Cook was born on 1 November 1960, and raised in Robertsdale, Alabama (near Mobile). His father was a shipyard worker and his mother a homemaker. Cook graduated from Robertsdale High School and earned a degree in industrial engineering from Auburn University, and an MBA from Duke University.
Tim Cook before Apple
Prior to taking the helm of Apple, Tim Cook was Apple’s COO (Chief Operating Officer) where he was responsible for Apple’s worldwide sales and operations. Cook joined Apple in 1998 as vice-president of operations, and steadily rose through the ranks. Before joining Apple he worked at Compaq, IBM and Intelligent Electronics.
See: Apple CEO Tim Cook sends first tweet to celebrate iPhone 5s, iPhone 5c launch
Cook had a harrowing misdiagnosis of multiple sclerosis in 1996 which compelled him to "see the world in a different way", according to an interview with his alma mater’s magazine.
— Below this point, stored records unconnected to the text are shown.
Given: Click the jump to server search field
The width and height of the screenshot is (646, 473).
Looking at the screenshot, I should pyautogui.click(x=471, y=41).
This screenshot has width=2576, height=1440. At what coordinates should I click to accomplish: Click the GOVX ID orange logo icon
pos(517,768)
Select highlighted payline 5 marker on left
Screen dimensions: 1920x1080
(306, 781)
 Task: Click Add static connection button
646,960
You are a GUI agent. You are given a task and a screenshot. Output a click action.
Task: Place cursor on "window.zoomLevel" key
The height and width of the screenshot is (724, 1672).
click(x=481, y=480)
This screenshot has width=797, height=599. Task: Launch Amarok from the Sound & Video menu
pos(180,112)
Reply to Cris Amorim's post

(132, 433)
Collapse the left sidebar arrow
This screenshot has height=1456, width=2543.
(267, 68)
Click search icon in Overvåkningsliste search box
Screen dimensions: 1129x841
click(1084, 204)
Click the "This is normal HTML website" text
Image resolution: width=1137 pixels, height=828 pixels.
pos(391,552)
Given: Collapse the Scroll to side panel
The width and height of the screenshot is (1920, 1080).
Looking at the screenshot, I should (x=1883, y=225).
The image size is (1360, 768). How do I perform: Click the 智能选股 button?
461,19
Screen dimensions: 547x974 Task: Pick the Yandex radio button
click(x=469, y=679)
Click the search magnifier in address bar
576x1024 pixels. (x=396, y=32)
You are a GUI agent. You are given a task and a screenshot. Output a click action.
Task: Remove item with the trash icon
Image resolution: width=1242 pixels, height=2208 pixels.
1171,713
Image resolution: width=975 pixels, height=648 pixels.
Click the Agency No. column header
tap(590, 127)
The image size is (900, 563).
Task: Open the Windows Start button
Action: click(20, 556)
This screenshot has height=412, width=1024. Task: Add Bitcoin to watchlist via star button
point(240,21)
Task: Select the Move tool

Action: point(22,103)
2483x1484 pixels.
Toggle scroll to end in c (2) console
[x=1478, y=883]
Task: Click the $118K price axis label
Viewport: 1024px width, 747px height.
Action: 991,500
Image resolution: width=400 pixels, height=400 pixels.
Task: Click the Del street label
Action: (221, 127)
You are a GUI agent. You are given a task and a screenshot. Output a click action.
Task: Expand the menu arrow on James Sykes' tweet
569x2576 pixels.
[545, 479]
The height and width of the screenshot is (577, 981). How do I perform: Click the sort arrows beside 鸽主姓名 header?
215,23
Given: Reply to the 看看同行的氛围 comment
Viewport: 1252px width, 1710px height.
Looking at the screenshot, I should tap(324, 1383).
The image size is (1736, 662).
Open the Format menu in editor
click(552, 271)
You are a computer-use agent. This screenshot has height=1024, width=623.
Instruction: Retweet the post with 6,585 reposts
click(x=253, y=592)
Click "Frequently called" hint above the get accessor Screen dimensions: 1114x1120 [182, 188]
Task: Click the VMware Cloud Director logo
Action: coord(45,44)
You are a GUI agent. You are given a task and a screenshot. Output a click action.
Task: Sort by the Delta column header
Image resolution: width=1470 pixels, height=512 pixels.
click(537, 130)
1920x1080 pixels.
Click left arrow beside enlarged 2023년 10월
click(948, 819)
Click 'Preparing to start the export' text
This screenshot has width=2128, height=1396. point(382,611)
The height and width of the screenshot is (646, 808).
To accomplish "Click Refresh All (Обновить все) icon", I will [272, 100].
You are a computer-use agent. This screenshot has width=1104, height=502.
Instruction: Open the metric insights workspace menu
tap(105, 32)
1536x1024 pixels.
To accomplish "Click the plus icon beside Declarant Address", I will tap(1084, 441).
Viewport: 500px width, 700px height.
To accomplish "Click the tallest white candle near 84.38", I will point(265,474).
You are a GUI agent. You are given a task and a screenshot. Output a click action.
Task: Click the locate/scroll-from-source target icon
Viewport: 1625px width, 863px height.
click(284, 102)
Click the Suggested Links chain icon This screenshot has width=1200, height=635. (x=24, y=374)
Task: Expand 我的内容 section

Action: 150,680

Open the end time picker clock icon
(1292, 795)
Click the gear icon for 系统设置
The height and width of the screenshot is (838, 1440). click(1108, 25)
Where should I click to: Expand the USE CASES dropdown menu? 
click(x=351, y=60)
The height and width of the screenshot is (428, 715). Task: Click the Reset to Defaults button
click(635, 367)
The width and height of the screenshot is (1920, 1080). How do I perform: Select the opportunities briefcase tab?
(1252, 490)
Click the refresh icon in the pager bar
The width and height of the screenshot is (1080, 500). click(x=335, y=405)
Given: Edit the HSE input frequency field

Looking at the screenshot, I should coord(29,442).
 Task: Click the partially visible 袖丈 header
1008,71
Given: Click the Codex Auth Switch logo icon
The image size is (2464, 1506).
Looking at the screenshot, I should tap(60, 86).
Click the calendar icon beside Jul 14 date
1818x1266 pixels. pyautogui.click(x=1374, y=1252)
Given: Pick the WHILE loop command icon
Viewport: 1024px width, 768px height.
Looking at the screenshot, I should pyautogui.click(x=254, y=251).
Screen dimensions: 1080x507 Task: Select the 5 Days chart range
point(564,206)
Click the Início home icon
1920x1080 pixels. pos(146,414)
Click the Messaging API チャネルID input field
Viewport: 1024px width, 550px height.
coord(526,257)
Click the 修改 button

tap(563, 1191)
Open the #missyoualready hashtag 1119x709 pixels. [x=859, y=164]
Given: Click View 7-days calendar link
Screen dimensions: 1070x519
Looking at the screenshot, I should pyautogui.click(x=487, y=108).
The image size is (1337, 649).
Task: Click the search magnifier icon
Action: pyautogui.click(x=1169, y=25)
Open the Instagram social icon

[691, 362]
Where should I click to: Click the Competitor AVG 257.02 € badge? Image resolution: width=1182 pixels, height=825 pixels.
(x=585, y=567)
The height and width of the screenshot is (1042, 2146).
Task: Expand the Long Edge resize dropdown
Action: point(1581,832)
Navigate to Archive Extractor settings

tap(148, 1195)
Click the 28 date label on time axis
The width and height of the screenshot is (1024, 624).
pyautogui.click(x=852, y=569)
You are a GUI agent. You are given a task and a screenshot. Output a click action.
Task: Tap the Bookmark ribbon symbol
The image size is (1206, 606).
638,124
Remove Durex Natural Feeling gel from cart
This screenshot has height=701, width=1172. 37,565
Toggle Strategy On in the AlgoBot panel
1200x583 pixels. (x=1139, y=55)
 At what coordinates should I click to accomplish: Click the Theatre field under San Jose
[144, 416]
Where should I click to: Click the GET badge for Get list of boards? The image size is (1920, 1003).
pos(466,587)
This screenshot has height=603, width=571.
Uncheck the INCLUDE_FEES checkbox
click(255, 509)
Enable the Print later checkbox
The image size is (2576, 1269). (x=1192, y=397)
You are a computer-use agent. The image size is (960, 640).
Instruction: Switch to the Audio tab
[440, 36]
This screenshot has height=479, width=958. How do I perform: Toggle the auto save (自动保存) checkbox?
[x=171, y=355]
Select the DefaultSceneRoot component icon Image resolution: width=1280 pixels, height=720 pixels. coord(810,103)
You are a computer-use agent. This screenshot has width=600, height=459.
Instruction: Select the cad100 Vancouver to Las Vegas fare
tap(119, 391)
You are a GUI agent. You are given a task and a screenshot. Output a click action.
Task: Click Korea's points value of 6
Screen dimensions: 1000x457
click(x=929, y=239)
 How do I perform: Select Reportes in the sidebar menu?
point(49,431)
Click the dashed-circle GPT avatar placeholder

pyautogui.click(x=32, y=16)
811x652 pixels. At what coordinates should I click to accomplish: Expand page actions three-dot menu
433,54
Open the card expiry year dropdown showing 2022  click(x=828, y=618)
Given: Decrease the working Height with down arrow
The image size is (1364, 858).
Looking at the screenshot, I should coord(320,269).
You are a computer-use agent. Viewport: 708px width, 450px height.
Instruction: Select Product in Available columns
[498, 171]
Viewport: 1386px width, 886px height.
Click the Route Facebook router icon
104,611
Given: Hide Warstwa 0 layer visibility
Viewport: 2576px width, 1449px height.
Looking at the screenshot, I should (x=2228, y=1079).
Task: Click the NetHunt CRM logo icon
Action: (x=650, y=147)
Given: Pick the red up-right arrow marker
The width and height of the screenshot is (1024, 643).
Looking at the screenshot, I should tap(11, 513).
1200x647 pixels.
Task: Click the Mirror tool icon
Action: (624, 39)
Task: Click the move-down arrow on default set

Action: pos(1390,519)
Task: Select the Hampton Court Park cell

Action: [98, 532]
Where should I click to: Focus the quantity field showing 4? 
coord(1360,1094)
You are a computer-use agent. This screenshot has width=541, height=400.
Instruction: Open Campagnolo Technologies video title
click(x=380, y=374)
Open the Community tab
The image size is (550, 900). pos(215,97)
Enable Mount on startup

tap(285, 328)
Cook told an audience at D10 that Jobs struck him as someone unaffected by money, a trait that he admired. He was also said to be drawn to the loyalty of its customer base. Apple customers would get mad at Apple, but still buy their products. "An Apple customer was a unique breed," said Cook.
See: Tim Cook at D10
“Working at Apple was never in any plan that I'd outlined for myself, but was without a doubt the best decision that I ever made,” Cook told the Auburn University graduating class in his 2010 commencement speech. "Only a few months before I accepted the job at Apple, Michael Dell, the founder and CEO of Dell Computer, was publicly asked what he would do to fix Apple, and he responded, 'I'd shut it down and give the money back to the shareholders'...
"So Apple was in a very different place than it is today. And my employer at the time, Compaq Computer, was the largest personal computer company in the world. Any purely rational consideration of cost and benefits lined up in Compaq’s favour, and the people who knew me best advised me to stay at Compaq. One CEO I consulted felt so strongly about it he told me I would be a fool to leave Compaq for Apple.
"There are times in our lives when the careful consideration of cost and benefits just doesn't seem like the right way to make a decision. I've discovered it's in facing life's most important decisions that intuition seems the most indispensable to getting it right."
Watch: Full video of Tim Cook's D11 interview
Tim Cook: the man who makes Apple work
Tim Cook is credited with reinventing Apple’s approach to inventory, reducing Apple’s stock levels from months to mere days. In 2012 the analyst firm Gartner reported that Apple turns over its entire inventory every five days. The report noted that only McDonald's turns over its inventory faster. Cook is quoted as saying: "You kind of want to manage it like you're in the dairy business. If it gets past its freshness date, you have a problem."
It is largely thanks to Cook that Apple is able to bring new products swiftly and decisively to market. Cook, along with Steve Jobs and other key Apple members, is credited with rescuing Apple from the brink of bankruptcy and making it one of the most profitable, and valuable, brands on earth.
Cook is known for his work ethic and detail-oriented mind. Wired once described Tim Cook as "a quiet, soft-spoken, low-key executive," and "the yin to Jobs's yang". But some analysts have questioned his ability to drive innovation.
"Tim Cook’s the guy who makes the trains run on time,” said Roger Kay of Endpoint Technology Associates in a 2009 interview. "He’s not the creative genius… Even though in some sense he is an excellent manager and is the backstop for Steve … that’s not going to do anything except make the trains run on time. That’s not going to decide what the train should look like in five years.”
See: Former Apple executive blasts CEO Tim Cook in interview
In the year following Tim Cook’s appointment as CEO, Apple's stock price went from $376.25 to a record high of $702.10 on 19 September 2012 . Since then it has receded somewhat to its current price of $544.46 on 19 December 2013.
See: Tim Cook in a letter to employees: 'Apple has never been stronger, I'm extremely proud'
Tim Cook: the man behind Apple
Cook has kept his private life out of the spotlight, offering the press and public no details about his personal relationships. Cook recently made a rare public speech at the UN, where he spoke candidly about witnessing discrimination growing up in Alabama, in particular a cross burning in his youth - an event he said "changed him forever".
Tim Cook has offered his support for ENDA (Employment Non Discrimination Act). This act, proposed by the United States Congress, aims to prohibit discrimination in hiring and employment based upon the sexual orientation or gender identity by employers with at least 15 employees.
Cook has never addressed rumours regarding his own sexual orientation but has made it clear that both he, and Apple, support equality in the workplace. Out magazine awarded him the number-one spot of the most influential LGBT people in 2013. Cook advised people at the UN to support the rights enshrined by ENDA saying: "Do not do them because they are economically sound - although they are - do them because they are right and just."
As of 2012, Cook's total compensation package of $378m makes him the highest paid CEO in the world.